WHAT YOU NEED TO DO: Return, exactly and in full, the lines of the records below starting at the one with "You are a computer-use" and ending at the one with "Instruction: Tap the 6:40 PM clock", and no other lines.

INFORMATION SUPPLIED:
###

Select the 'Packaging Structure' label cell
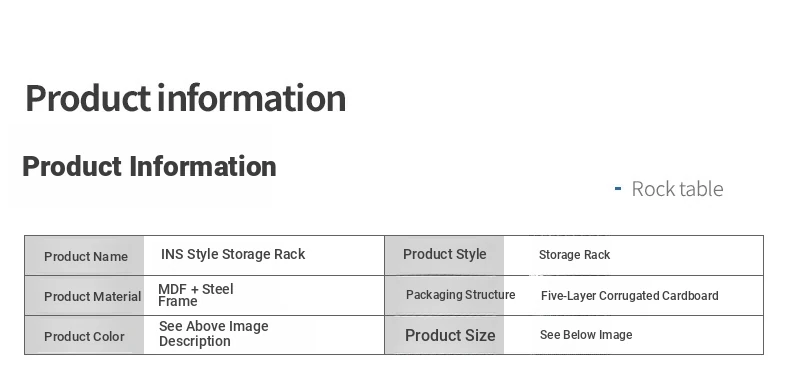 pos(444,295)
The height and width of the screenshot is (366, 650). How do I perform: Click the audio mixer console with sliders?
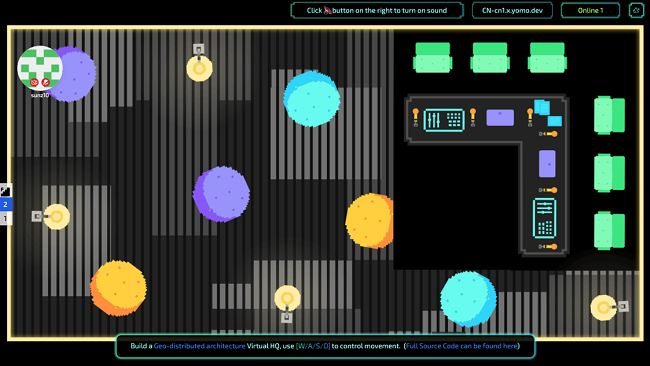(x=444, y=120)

###

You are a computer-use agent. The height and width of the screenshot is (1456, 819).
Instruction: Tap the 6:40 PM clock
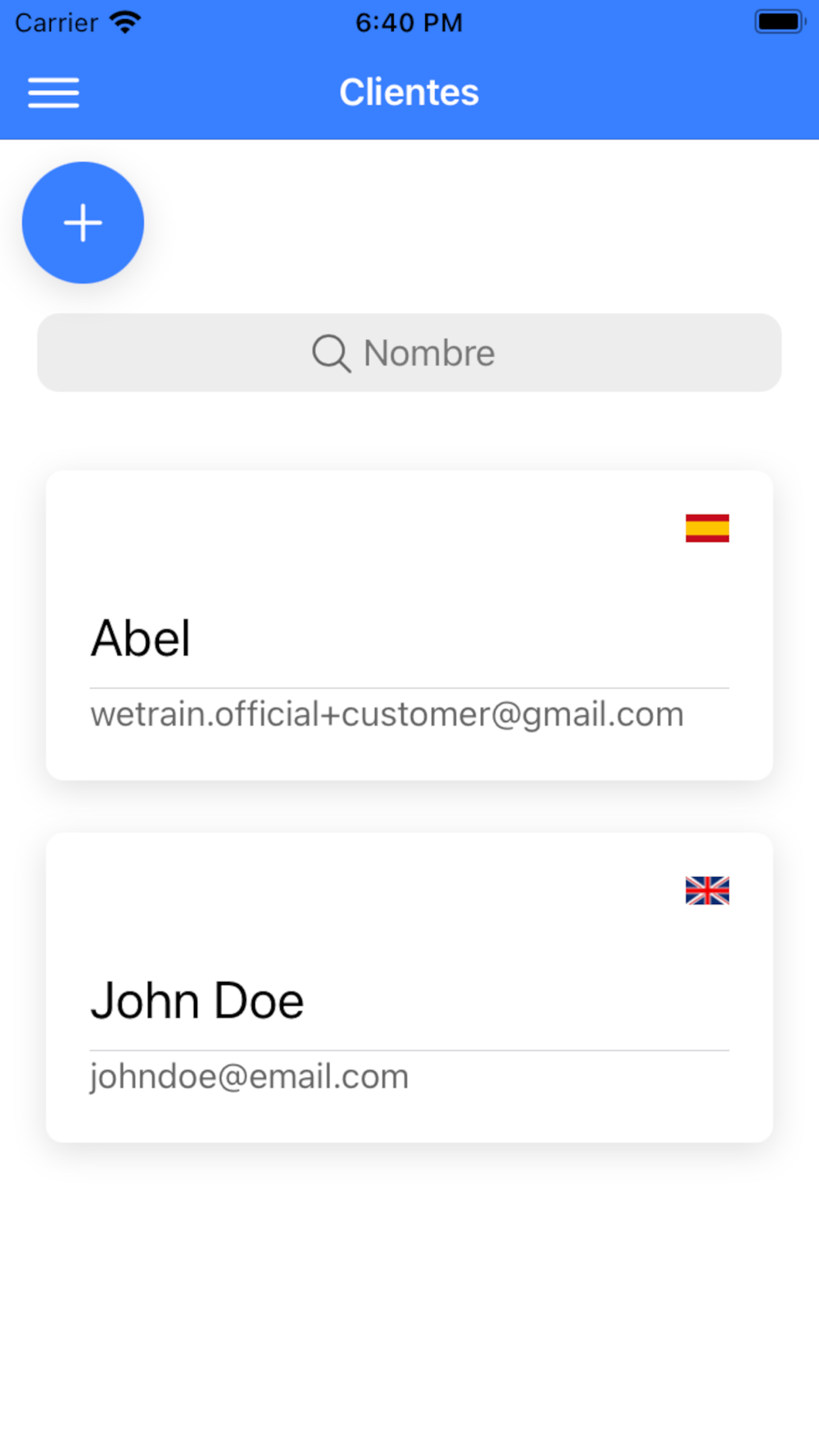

###

ANSWER BOX:
You are a computer-use agent. The height and width of the screenshot is (1456, 819).
Instruction: Tap the 6:40 PM clock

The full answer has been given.